A number of years ago I was so overwhelmed I was at a point where I could barely function. Simply put, I was a wreck. A friend who has more life experience than I spoke to me with great compassion and pointed out the truth that I was not yet ready to see: “Honey, you’re exhausted.” She was absolutely right on the mark. I remember that conversation rather vividly as she shared her observations. She told me how many years ago, when people where overly stressed, they were sent away to “get better.” These facilities were somewhat similar to the spa resorts of today. (Sol Duc Hot Springs was once one of these types of facilities.) She continued with her take on the history, or what our society refers to as “being stressed” and the plethora of diseases that we, as a people, begun to show symptoms of as a means to have a physical representation of our stress while our bodies attempting to make us “stop” using migraines to Fibromyalgia. One of the more profound pieces of that specific conversation was when she helped me realize that I was trying very hard to fight the life that I knew before children into the life that I was now leading. Consequently, I was feeling as if I was failing at everything I was doing. The reality was, and is, that I could not and cannot give 100% of my time to my family, my husband, my home, my health, my clients and lastly (but not least important) myself. I was dropping balls, forgetting things, neglecting things and even worse feeling as if I was not being the parent that I needed to be largely because I was so mentally preoccupied with everything else going on.
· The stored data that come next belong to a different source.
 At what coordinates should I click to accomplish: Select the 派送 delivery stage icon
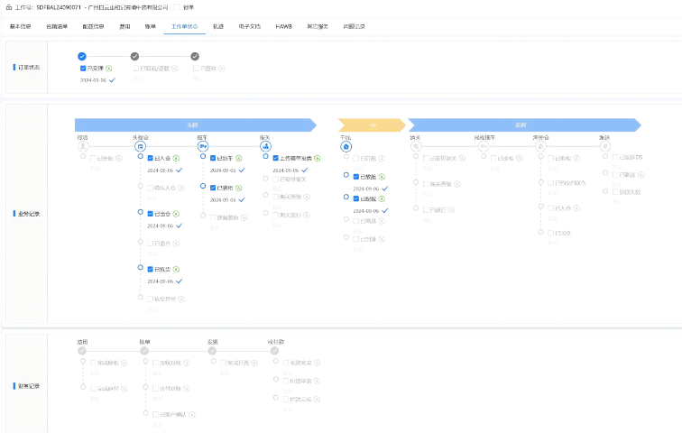pos(604,145)
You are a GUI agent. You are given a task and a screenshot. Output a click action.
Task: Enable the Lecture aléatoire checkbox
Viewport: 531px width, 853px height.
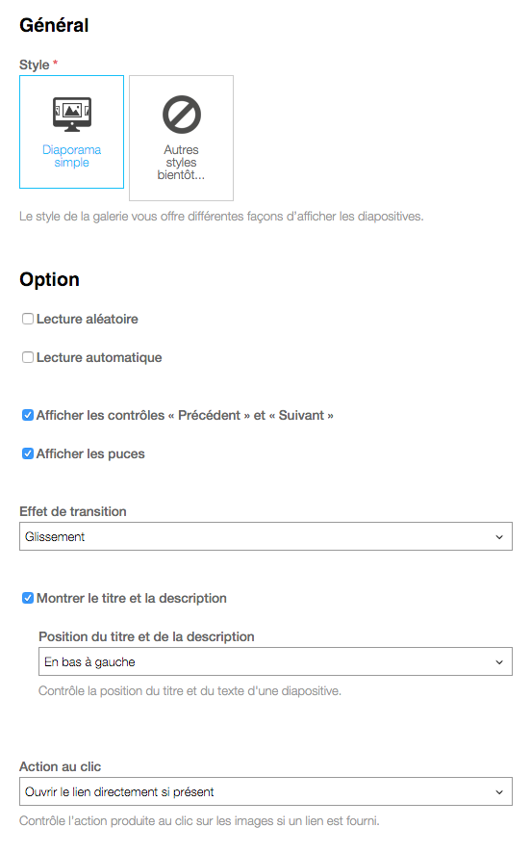click(28, 319)
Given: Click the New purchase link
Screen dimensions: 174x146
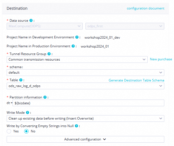Looking at the screenshot, I should coord(161,59).
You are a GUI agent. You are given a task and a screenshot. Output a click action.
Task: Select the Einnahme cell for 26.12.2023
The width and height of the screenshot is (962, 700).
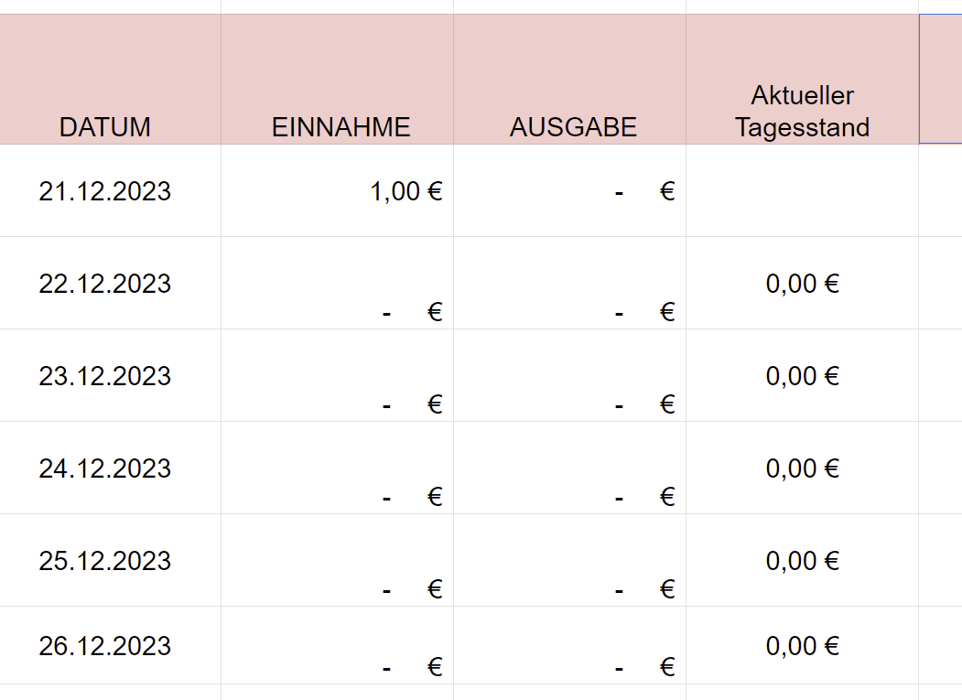[338, 645]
I remember so vividly taking my daughter, then two, to the local children’s museum. She was happily playing away and there was another young mother eagerly and happily playing with her child. I, however, was so intensely preoccupied with some distressing detail in the corporation I then owned that I could not break away mentally to be present in the moment and play. I recognized it in that moment, almost like having an out-of-body experience, but I was so stuck that I could not (for whatever reason) get on the floor and play. I was that unhappy.

While there were a plethora of events that unfolded, which hopefully most readers will never have to deal with, I was caught up in the drama that was presenting itself in my life at the time. A lot of learning has come from those experiences. Perhaps gradually I will share them here.
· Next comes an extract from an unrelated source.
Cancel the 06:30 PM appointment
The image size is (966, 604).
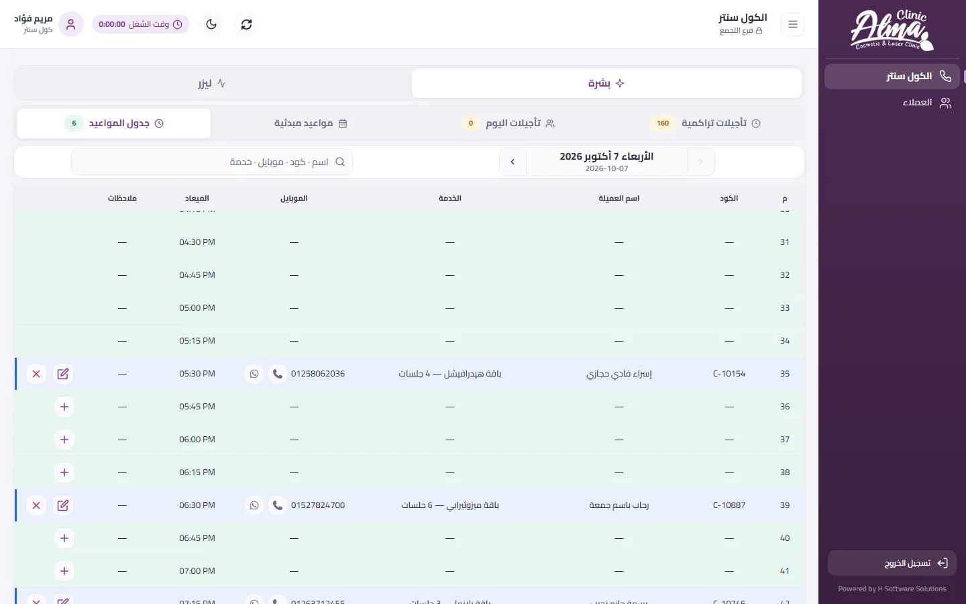click(x=36, y=505)
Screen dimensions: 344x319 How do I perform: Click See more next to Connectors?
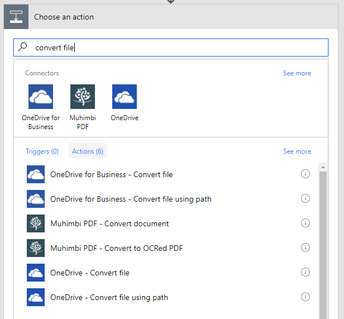(x=297, y=73)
It has been many years since my world that I knew then crashed and while I may not have the financial riches I then experienced; my life is remarkably different for the better. I am grateful for this. So often I wish I could go back and change things. I wish I could alter those pieces of the puzzle that were the drama in my life, yet I cannot. Even if I could, would the perceived benefits or outcome be wise, as they would alter my course and my personality? I would not have learned the lessons that hopefully have finally sunk in and forced me to have a greater sense of compassion and humility.

Today, as I write, I am largely at peace with all that transpired. Occasionally something or someone from that time will resurface and the memories of the pain wash over me like the surf against the shoreline. Thankfully, those moments are brief in comparison. I have been actively working on creating my life in a way that is in harmony with the various facets of my life as it is now. I now have two children, I am still married (luckily divorce wasn’t part of my life drama), I have a dog (decided I needed a pet during the worst of our stresses), we have a comfortable modest home, family is nearby and I have been focusing a lot of effort on improved health and well-being.
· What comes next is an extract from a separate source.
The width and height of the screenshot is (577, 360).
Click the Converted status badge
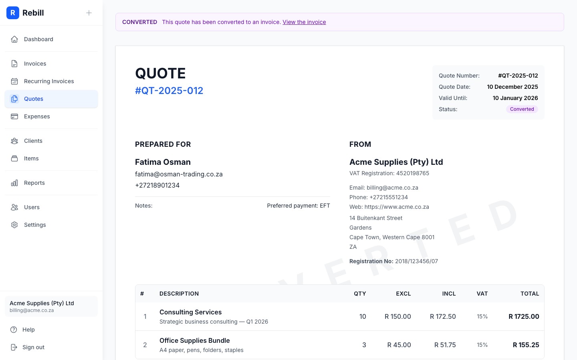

This is my blog, this is my story. I hope that I strike a chord with some and that you are able to take away a nugget of wisdom that I came by the hard way. I’ve heard the phrase “life balance” uttered so many times. To me, it is sheer nonsense. When I think of this idea of balance, in my mind I see a person standing on a ball juggling bowling ball pins. One small surprise and everything comes tumbling down. For me, the keyword is harmony. Acknowledging the various parts of my life that I wish to devote some of my time and energy to on a regular basis, then flowing into and from each piece with ease.

From my perspective, balance is impractical, but harmony is achievable. Come achieve it with me.